The answer is the set of lines that include "accomplish", copied from the data below.

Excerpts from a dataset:
⟨
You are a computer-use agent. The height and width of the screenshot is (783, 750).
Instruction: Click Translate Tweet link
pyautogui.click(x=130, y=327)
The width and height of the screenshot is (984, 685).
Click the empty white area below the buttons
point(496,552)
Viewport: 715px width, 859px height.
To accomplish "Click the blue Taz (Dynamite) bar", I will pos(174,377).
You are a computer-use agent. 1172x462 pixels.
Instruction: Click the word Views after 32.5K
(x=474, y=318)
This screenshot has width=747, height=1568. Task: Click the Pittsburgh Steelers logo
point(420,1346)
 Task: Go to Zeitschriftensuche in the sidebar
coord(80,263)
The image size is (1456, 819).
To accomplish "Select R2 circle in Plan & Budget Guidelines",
⟩
→ ANSWER TO THIS TASK
To accomplish "Click the blue Taz (Dynamite) bar", I will pos(174,377).
To accomplish "Select R2 circle in Plan & Budget Guidelines",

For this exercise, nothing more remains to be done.